Quel dicembre del 2005, la capitale cinese era avvolta da una cappa di smog marroncino, che rendeva l’aria particolarmente densa e irrespirabile. Pochi tassisti parlavano inglese, ed io mi cautelavo sempre di portare con me un biglietto con la destinazione in ideogrammi, e soprattutto, l’indirizzo dell’albergo dove tornare. Scesi da solo davanti all’Ingresso del Tempio, ed era quasi orario di chiusura. Poche ore al giorno è concesso l’ingresso al pubblico, essendo un luogo di pratica e cerimonie Taoiste molto celebre.
Appena gettai l’occhi all’interno del recinto, mi accorsi di un prete vestito in abiti da lavoro, munito di scopa e paletta, stava raccogliendo di corsa, gli aghi di pino caduti a terra. Era talmente veloce, che subito non mi accorsi che pregava ad alta voce, e nel suo operare c’era un ritmo, che faceva diventare il suo lavoro una sorta di danza saltellante. Chiesi a lui mostrando un biglietto dove potessi trovare il Maestro, e dopo un attimo di esitazione, mi fece segno con la mano di dove si trovasse il suo alloggio. Quando arrivai alla porta trovai una donna con un cesto di offerte, e mi misi ad aspettare. Dopo una decina di minuti, vedi uscire il maestro che accompagnava un’atra donna anziana alla porta. Si accorse di me e dopo averla salutata, si avvicinò incuriosito. Mi salutò stringendomi la mano, e fece nel frattempo accomodare la donna che aspettava all’interno del suo alloggio, dove notavo strane statue di legno su altarini dai colori sgargianti, poi si mise a conversare con me. Gli dissi chi ero, da dove venivo, cos’ero venuto a fare, che gli portavo anche i saluti italiani di Franca e una tavoletta di buon cioccolato francese che apprezzò moltissimo, insomma, credo che la piacevole e improvvisata conversazione sia stata di almeno una decina di minuti.
Era raggiante, sembrava mi conoscesse da sempre, e con una particolare simpatia interrompeva spesso il mio inglese maccheronico con una serie di pacche sulle spalle e risate contagiose. Lo salutai stringendogli più volte le mani, e infine con l’inchino di gratitudine e le mani chiuse nel classico sigillo taoista. Lo vidi così tornare al lavoro, tanto che poi seppi riguardasse pure alcune pratiche d’esorcismo.
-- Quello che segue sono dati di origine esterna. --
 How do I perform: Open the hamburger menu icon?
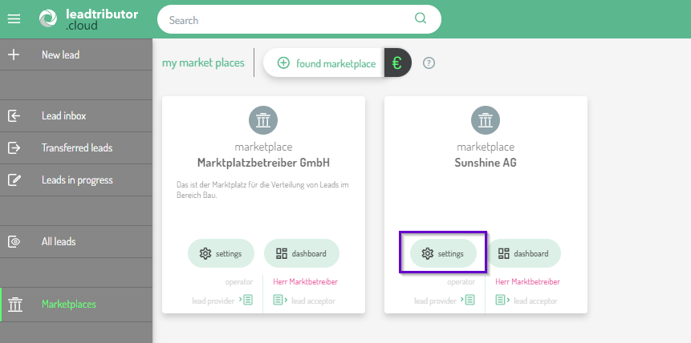14,19
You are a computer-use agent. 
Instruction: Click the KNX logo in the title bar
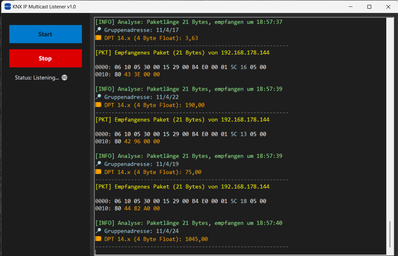point(7,6)
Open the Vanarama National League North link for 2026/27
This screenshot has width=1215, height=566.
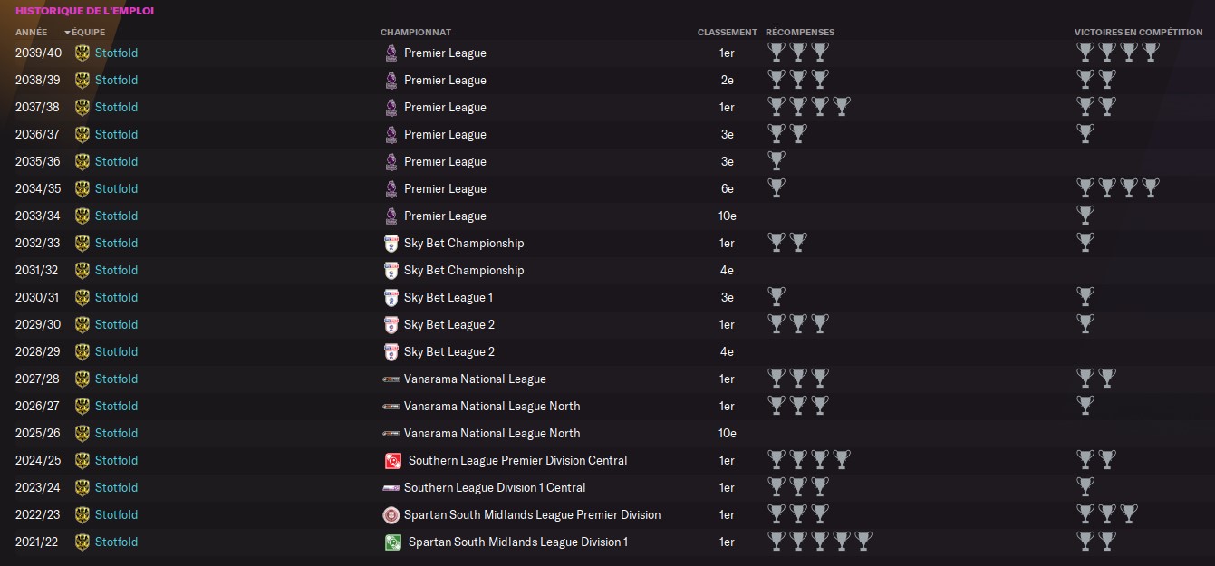point(492,406)
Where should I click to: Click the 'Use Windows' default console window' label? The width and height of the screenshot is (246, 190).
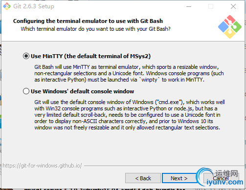coord(82,91)
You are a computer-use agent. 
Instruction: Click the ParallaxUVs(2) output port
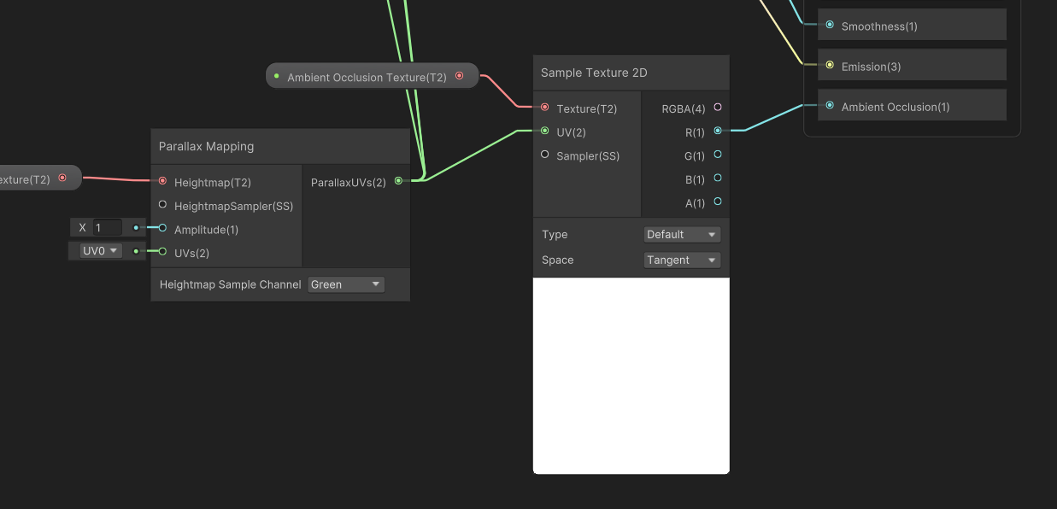398,182
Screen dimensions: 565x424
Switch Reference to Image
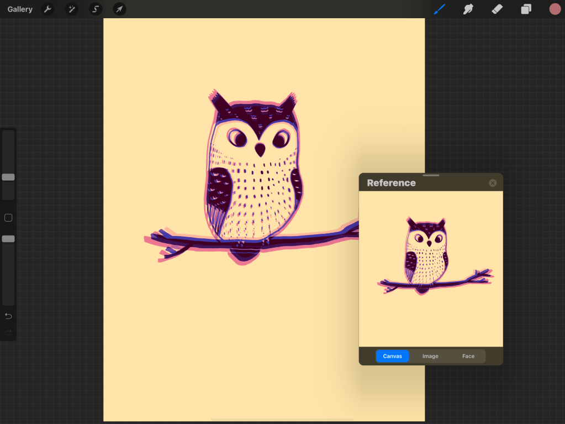430,357
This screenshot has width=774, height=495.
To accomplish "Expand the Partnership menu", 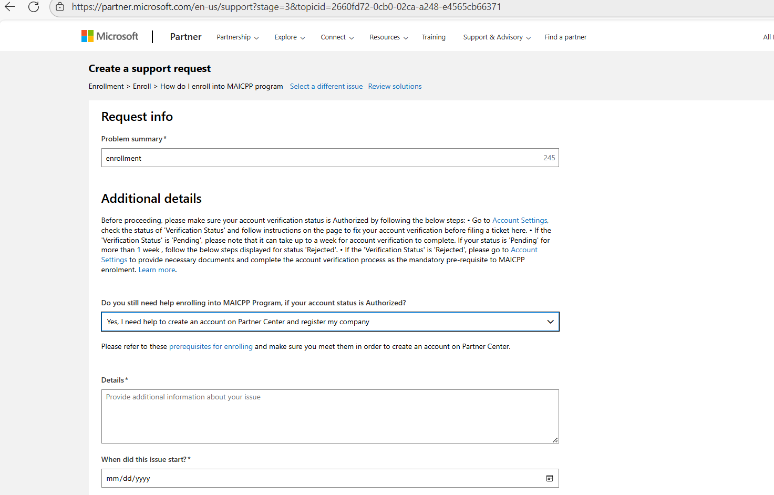I will 238,37.
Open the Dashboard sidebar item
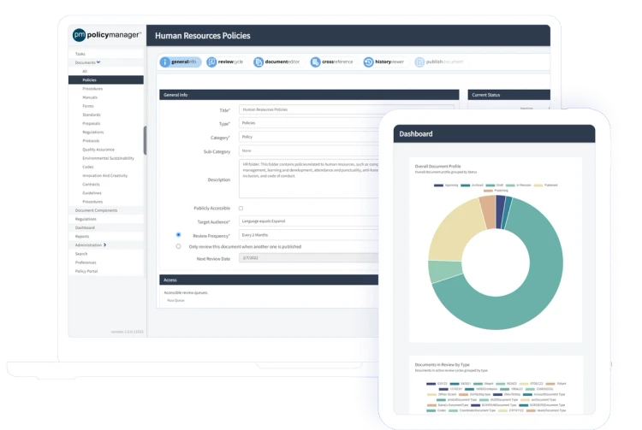The height and width of the screenshot is (430, 642). pyautogui.click(x=85, y=227)
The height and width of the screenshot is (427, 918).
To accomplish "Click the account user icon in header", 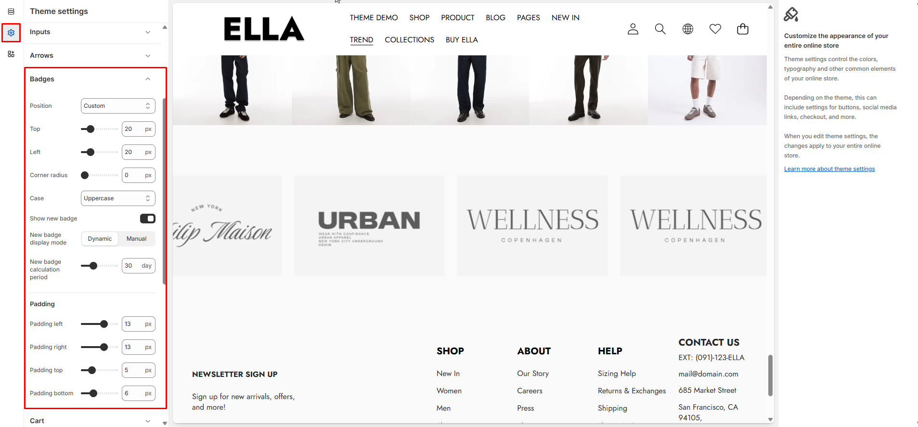I will click(633, 29).
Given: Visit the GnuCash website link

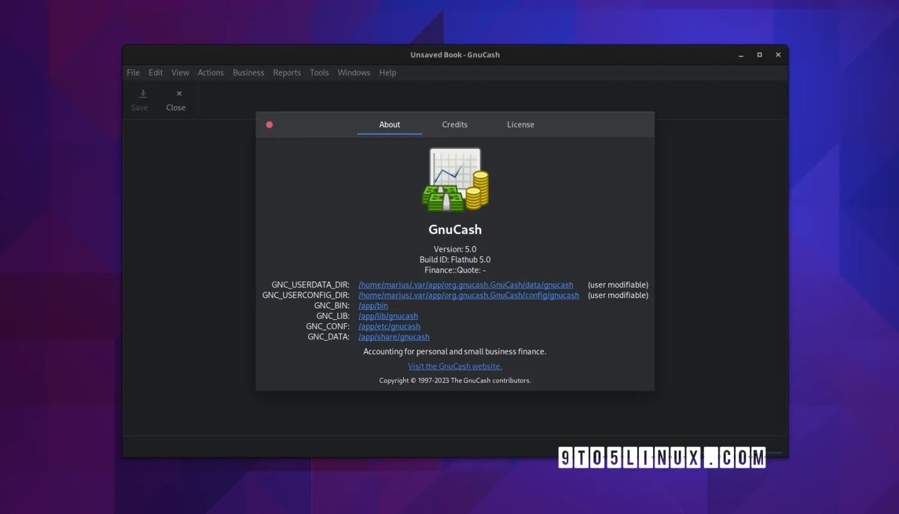Looking at the screenshot, I should [x=455, y=366].
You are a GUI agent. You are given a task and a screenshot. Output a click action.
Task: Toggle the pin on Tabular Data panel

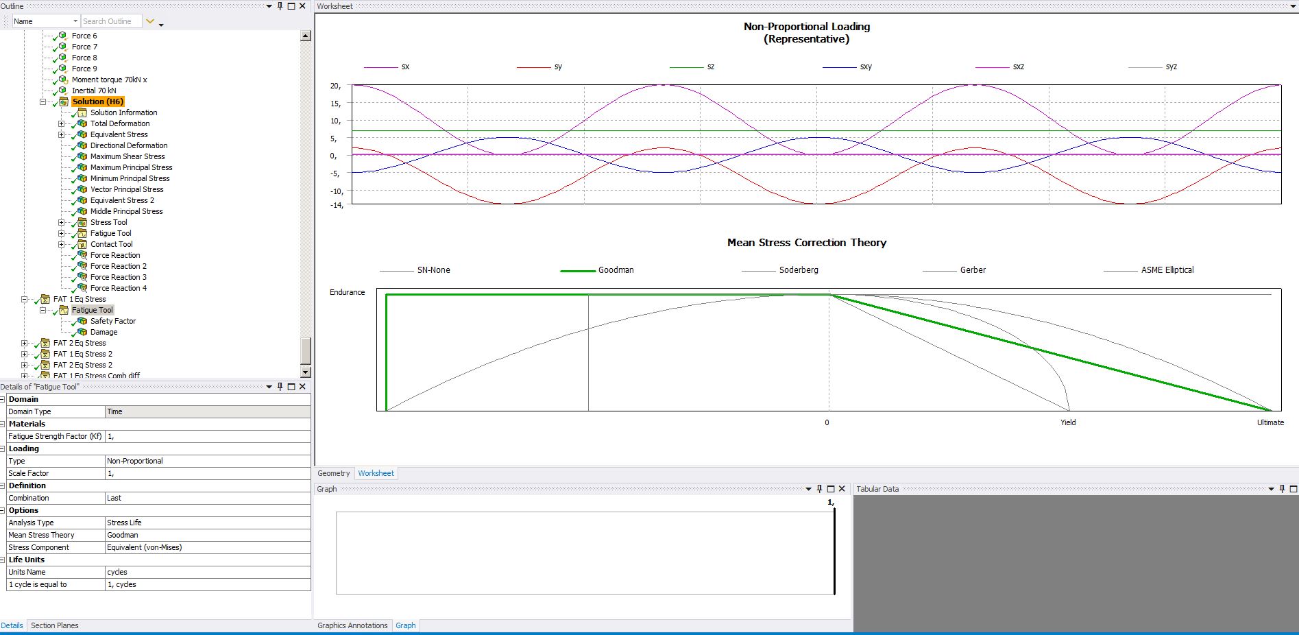click(1282, 489)
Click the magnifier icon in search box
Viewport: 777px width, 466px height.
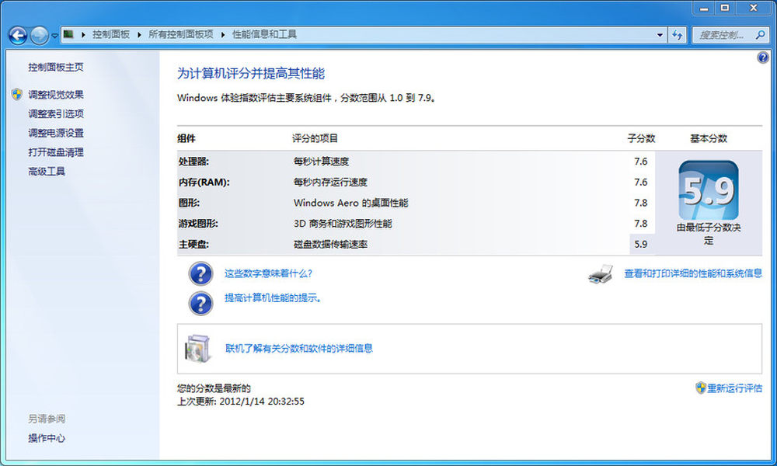coord(759,35)
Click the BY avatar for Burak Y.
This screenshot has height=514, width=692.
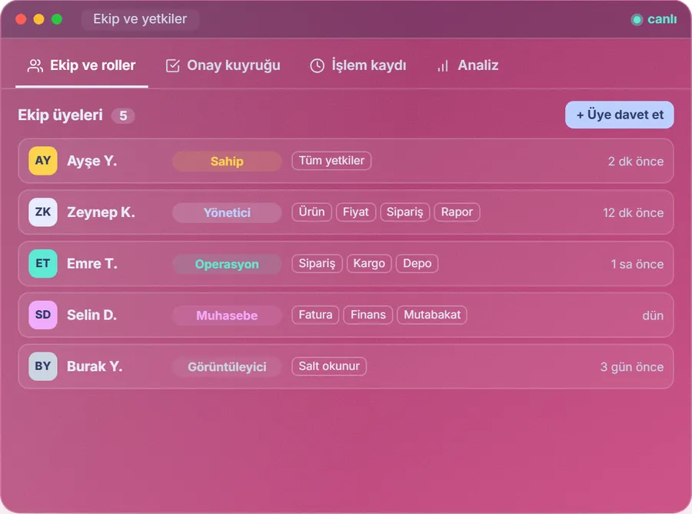pos(43,366)
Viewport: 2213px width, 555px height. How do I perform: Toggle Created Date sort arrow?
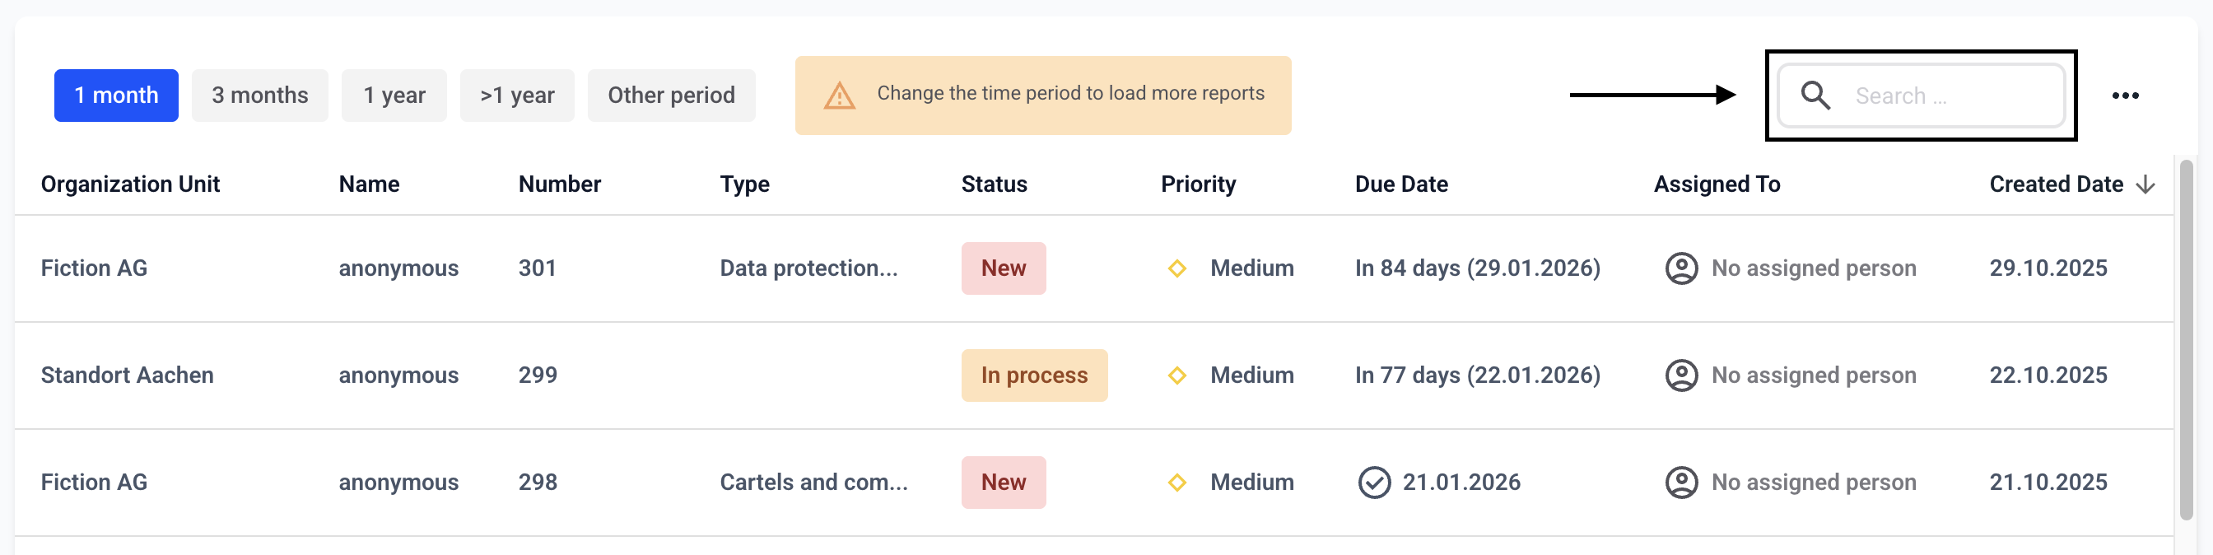click(2145, 185)
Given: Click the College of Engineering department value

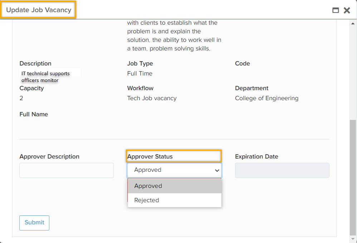Looking at the screenshot, I should tap(266, 98).
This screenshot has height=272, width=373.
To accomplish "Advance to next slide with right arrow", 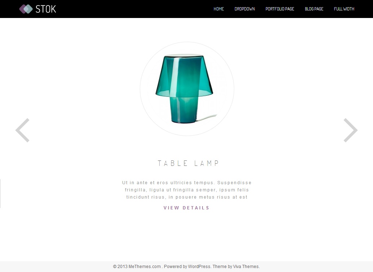I will pos(351,130).
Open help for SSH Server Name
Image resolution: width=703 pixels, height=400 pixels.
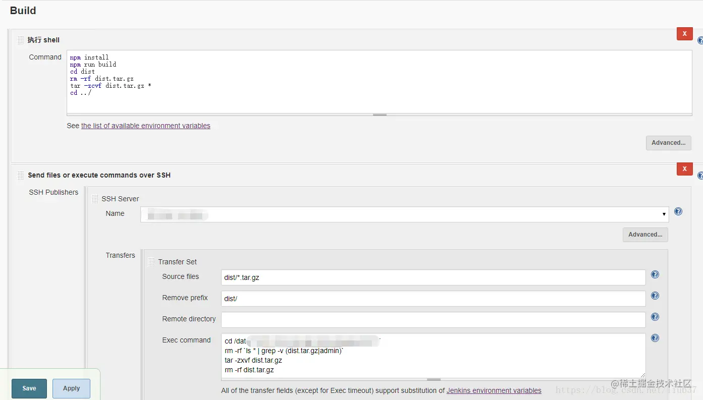click(678, 211)
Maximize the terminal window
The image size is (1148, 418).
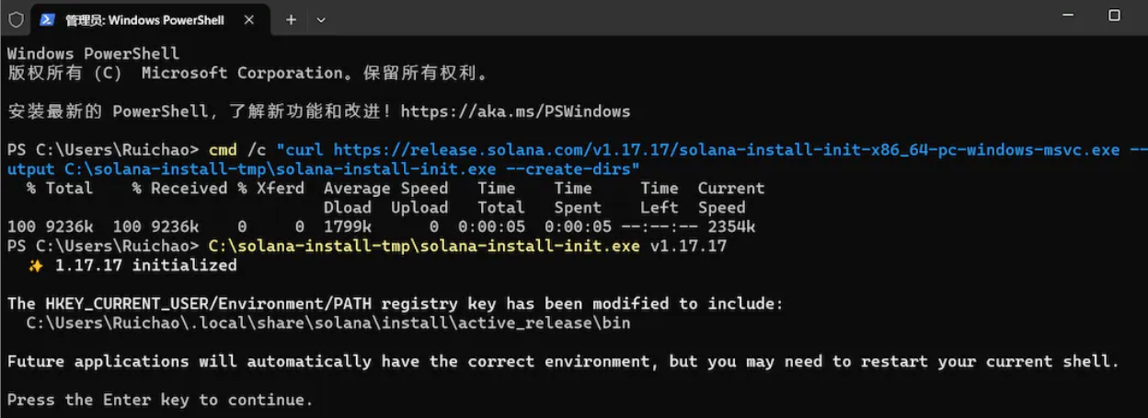point(1114,16)
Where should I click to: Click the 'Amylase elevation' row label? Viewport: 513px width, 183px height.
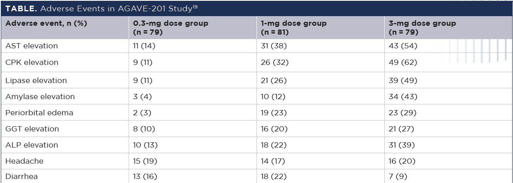[40, 97]
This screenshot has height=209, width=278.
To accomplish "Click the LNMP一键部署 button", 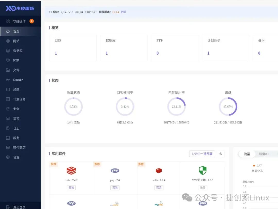I will (202, 154).
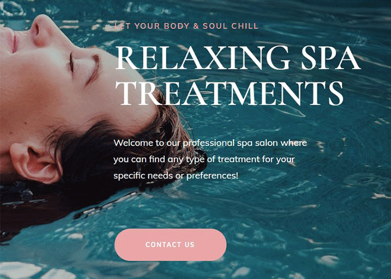Click the woman's dark wet hair

pos(105,155)
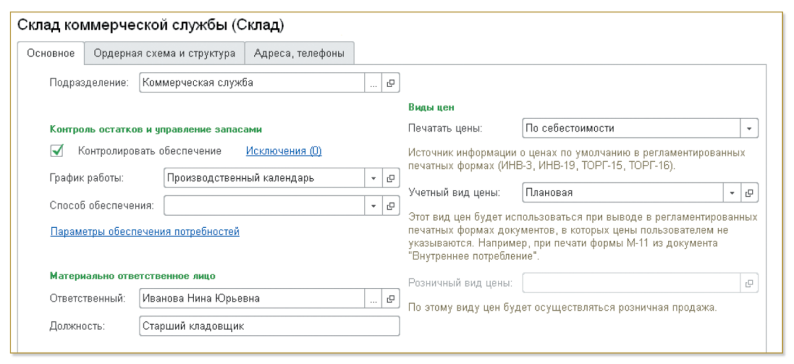Expand the Учетный вид цены dropdown
The image size is (794, 364).
pyautogui.click(x=733, y=192)
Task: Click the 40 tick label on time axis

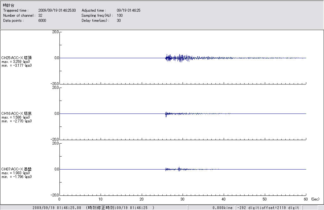Action: tap(224, 199)
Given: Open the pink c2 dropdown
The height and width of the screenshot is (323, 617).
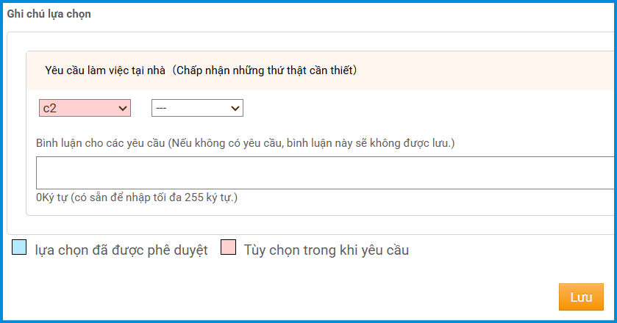Looking at the screenshot, I should point(85,108).
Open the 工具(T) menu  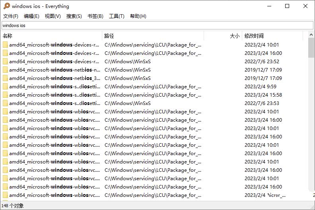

Uscì di lì a poco anche la donna che con me l’aspettava, e i cancelli del Tempio della Nuvola Bianca si chiusero lentamente alle mie spalle prima di alzare la mano per fermare nel brulicoso traffico cittadino il primo taxi libero che da lì a poco mi avrebbe portato altrove.Tornai in Italia, e dopo qualche tempo fui informato che il simpatico Abate del Tempio della Nuvola
Bianca di Pechino non parlava una parola di altre lingue al di fuori del cinese mandarino.